**PROBLEM TO WORK ON:** From the entries below, return exactly the lines beginning at the one that contains "This screenshot has width=780, height=532." and ending at the one that contains "Task: Open the data sheet PDF link", both of them included, and only those lines.

**Extracted records:**
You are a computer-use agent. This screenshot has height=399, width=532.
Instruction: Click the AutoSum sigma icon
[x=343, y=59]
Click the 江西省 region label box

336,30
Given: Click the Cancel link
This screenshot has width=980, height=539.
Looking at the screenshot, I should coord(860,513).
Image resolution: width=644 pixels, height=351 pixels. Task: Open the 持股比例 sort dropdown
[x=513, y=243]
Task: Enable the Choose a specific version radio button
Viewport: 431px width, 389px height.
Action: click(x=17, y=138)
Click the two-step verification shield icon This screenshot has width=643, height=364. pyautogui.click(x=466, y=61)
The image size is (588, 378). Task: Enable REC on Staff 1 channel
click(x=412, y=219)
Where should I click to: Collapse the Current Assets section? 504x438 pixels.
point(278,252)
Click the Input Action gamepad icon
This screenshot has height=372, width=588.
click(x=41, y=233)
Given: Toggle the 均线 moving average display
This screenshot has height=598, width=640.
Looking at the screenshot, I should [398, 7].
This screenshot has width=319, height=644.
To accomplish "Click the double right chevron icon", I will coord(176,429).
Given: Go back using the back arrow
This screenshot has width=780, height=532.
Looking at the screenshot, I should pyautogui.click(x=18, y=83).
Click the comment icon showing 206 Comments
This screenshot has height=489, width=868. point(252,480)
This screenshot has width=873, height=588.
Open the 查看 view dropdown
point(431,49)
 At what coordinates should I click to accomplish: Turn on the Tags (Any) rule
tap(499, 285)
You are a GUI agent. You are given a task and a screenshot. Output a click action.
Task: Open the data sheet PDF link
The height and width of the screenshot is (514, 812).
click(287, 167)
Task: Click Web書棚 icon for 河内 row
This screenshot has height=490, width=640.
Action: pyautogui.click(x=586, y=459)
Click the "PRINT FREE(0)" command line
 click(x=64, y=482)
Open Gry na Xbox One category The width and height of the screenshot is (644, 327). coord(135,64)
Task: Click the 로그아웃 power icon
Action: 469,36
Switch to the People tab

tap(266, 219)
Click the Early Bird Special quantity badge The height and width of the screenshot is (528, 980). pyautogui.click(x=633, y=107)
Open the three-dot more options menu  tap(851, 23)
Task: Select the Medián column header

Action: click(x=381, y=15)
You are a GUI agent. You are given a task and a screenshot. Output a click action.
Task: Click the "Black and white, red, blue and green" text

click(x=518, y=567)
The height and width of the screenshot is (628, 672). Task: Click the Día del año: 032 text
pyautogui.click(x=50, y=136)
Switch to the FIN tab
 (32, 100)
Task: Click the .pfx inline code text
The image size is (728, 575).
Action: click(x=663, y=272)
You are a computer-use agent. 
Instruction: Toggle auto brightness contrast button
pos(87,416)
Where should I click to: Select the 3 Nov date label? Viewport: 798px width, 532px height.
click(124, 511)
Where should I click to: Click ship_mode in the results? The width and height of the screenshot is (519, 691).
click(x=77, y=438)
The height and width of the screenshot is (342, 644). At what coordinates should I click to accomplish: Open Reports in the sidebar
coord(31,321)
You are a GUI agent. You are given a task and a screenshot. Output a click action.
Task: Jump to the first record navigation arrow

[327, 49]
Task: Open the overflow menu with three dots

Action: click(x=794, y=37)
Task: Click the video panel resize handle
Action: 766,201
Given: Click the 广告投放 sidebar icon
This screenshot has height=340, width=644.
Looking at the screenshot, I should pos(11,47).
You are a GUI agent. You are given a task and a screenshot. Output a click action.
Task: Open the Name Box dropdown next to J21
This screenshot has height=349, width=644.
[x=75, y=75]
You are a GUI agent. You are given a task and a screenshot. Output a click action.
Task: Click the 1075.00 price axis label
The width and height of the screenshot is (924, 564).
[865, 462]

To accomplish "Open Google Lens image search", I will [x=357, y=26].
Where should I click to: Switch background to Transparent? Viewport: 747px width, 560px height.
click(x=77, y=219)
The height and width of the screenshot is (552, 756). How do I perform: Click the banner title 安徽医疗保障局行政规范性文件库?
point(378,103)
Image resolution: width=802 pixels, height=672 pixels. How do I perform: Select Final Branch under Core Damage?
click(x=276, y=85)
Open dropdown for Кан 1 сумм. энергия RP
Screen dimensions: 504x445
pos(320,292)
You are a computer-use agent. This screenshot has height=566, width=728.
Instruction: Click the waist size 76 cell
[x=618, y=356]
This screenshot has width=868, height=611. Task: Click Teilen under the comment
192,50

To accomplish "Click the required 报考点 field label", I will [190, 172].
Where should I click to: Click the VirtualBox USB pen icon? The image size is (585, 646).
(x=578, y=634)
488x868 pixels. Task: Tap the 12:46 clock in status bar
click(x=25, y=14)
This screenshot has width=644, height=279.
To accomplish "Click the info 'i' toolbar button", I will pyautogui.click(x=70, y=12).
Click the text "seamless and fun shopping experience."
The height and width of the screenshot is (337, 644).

**WRITTEN RESPONSE:**
This screenshot has width=780, height=532.
Looking at the screenshot, I should pyautogui.click(x=18, y=83).
Click the comment icon showing 206 Comments
This screenshot has height=489, width=868. point(252,480)
This screenshot has width=873, height=588.
Open the 查看 view dropdown
point(431,49)
 At what coordinates should I click to accomplish: Turn on the Tags (Any) rule
tap(499, 285)
You are a GUI agent. You are given a task and a screenshot. Output a click action.
Task: Open the data sheet PDF link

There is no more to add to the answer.